Source: SolarCooking.Wikia.com
As with all recipes for solar cookers, your cooking times may vary, depending on the sun, your solar cooker, the temperature of your solar cooker, your location on the planet, and any other number of factors. Just remember that this should be fun to experiment with. Try a few different recipes, note the position of the sun in the sky, and try to make sure your solar cooker stays pointed at the sun the whole time it is cooking. Note how long it takes food to cook in your cooker, at your location, during the time of year you are cooking your food, and adjust the recipes accordingly. Generally speaking, it's difficult to burn your food in a solar cooker.
Rice pudding is a dessert enjoyed by people of different cultures all over the world, originating in Asia. It is made by combining rice with a sweetener and other ingredients.
North America
In Canada and the United States of America, most recipes have descended from European immigrants. In the latter half of the twentieth century, Asian and Middle Eastern recipes have become more common. In the United States' New England region, the most popular is made with long grain rice, eggs, milk, sugar, or in the U.S. state of Vermont, maple syrup. This is combined with nutmeg, cinnamon, and raisins. The pudding is usually partially cooked on top of the stove in a double boiler, and then "finished" in an oven.
United Kingdom
In the United Kingdom, rice pudding is a traditional dessert, and is very popular. Rice pudding is traditionally made with pudding rice, milk, cream, sugar and is sometimes, but not always, flavoured with vanilla, nutmeg or cinnamon. It can be made in two ways, in a saucepan or by baking in the oven. In a saucepan, it is made by gently simmering the milk and rice until tender and then the sugar is carefully mixed in. Finally, the cream is mixed in and it can either be left to cool and be served at room temperature, or it can be heated and served hot, it should have a very creamy consistency.
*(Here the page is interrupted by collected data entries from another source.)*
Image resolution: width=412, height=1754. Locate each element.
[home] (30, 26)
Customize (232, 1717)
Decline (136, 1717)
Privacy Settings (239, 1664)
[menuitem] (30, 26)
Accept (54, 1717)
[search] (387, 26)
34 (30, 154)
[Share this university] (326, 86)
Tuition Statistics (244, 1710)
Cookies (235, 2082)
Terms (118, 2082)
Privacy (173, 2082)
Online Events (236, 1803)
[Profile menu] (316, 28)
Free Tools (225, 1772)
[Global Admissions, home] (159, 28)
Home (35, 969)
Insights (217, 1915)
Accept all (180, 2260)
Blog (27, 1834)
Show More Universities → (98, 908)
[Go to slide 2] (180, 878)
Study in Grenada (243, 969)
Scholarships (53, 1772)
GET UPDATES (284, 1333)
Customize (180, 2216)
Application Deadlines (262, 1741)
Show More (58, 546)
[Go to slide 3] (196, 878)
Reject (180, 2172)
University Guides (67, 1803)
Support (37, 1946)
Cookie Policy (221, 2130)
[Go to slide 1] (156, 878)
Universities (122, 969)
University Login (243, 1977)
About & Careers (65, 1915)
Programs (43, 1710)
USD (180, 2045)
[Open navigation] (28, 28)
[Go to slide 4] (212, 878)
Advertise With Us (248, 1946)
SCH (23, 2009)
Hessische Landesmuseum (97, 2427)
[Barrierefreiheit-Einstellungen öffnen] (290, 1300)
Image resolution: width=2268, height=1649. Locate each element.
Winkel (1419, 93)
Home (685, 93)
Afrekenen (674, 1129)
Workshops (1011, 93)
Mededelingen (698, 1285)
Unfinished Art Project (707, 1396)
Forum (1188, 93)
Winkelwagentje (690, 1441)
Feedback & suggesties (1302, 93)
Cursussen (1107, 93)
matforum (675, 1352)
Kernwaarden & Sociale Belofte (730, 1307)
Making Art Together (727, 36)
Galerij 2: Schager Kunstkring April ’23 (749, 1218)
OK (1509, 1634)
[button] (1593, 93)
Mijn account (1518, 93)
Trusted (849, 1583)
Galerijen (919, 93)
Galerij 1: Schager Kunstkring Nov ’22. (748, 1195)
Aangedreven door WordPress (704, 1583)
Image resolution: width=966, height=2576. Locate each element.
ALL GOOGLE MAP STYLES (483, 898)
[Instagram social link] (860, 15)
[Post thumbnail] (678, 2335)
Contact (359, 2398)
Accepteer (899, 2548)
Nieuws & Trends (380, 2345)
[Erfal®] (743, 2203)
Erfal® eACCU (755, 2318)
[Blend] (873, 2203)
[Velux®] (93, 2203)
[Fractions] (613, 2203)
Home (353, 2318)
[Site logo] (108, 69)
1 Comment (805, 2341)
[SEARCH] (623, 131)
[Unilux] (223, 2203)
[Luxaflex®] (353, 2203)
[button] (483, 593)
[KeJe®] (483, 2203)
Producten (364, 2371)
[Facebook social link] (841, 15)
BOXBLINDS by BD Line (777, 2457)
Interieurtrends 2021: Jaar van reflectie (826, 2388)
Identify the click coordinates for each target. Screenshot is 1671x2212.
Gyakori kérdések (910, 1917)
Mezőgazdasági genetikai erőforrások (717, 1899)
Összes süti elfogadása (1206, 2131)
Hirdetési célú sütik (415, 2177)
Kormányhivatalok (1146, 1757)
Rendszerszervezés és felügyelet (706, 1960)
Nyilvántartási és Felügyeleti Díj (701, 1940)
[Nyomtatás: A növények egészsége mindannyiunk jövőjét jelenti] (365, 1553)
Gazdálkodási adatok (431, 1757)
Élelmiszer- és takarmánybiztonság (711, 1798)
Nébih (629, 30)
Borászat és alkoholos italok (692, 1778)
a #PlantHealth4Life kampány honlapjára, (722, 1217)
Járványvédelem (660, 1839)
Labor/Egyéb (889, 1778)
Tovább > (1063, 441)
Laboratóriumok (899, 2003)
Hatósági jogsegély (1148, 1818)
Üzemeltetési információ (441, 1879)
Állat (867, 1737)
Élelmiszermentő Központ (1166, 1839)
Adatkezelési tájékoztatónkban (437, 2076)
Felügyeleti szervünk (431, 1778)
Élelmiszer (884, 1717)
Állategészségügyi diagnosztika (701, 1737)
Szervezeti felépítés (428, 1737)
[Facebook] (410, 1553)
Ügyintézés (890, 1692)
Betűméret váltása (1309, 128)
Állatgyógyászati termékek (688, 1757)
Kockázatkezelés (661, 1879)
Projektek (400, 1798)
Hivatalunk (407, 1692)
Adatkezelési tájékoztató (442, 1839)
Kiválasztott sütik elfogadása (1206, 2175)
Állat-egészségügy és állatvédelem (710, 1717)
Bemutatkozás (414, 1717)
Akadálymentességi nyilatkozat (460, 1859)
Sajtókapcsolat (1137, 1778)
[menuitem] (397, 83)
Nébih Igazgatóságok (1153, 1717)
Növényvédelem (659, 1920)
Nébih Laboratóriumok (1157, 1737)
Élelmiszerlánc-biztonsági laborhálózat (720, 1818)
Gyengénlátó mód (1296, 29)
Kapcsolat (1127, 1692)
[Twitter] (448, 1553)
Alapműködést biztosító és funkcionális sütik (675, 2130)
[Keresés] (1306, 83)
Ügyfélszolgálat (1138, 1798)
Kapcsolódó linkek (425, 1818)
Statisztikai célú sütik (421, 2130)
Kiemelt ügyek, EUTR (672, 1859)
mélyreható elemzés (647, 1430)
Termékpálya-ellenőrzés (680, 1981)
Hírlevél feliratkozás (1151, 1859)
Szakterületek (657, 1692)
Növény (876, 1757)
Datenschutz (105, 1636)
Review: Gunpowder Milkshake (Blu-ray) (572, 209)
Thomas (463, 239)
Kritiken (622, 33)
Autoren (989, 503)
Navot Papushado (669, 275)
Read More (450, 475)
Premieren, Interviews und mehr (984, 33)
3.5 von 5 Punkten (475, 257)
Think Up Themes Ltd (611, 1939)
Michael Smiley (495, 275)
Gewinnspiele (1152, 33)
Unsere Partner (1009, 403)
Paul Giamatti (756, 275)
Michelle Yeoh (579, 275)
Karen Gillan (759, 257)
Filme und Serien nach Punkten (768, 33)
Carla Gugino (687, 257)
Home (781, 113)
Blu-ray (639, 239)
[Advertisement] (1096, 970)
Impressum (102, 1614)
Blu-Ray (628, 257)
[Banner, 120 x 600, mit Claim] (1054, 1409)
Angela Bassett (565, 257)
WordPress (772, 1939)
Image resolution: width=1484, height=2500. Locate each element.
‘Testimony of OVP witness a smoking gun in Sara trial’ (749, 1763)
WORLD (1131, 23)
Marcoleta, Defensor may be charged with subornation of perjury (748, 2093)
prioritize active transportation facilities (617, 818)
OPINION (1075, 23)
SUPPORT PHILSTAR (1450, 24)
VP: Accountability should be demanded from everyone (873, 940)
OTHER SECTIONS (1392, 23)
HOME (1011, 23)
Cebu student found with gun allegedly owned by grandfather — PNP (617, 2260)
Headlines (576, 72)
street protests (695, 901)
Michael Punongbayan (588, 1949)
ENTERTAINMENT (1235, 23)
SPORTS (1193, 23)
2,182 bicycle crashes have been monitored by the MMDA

When made in the oven, the pudding rice is placed into a baking dish and the milk, cream and sugar are mixed in. The dish is then placed in the oven and baked at a low temperature for a few hours, until the rice is tender and the pudding has a creamy consistency. Whilst cooking, the pudding may have developed a thick crust which, when eaten, adds an interesting texture to the pudding. Ready-made rice pudding, which is pre-cooked and ready to eat, is sold in tin cans or pots and is very widely available and found in most supermarkets and shops. Because it is canned, it has a very long shelf life.
History
Rice was first cultivated in Asia. Over thousands of years, various pudding recipes have developed in the Eastern Asia. Some include fruit and honey, while others are far simpler consisting of only rice, water and sugar.
For the west, rice pudding originated in the Middle East or Persia. The dessert gained popularity during the Middle Ages. Firni, one of the oldest of these Middle Eastern puddings, is made with rice flour and was introduced to India by the Moghuls. Records of an Indian sweet milk pudding occur in the 14th century. Shola, flavored with rose water, was introduced to Persia by the 13th century Mongols and is now eaten in much of west Asia. However the Indian Kheer has an independent history, as it is older than 2000 years.
A reference to rice pudding is found in the third verse of the seventeenth-century nursery rhyme, "Pop Goes the Weasel:"
Half a pound of tuppenny rice,
Half a pound of treacle.
Mix it up and make it nice,
Pop goes the weasel.
Enjoy your rice pudding from your solar cooker!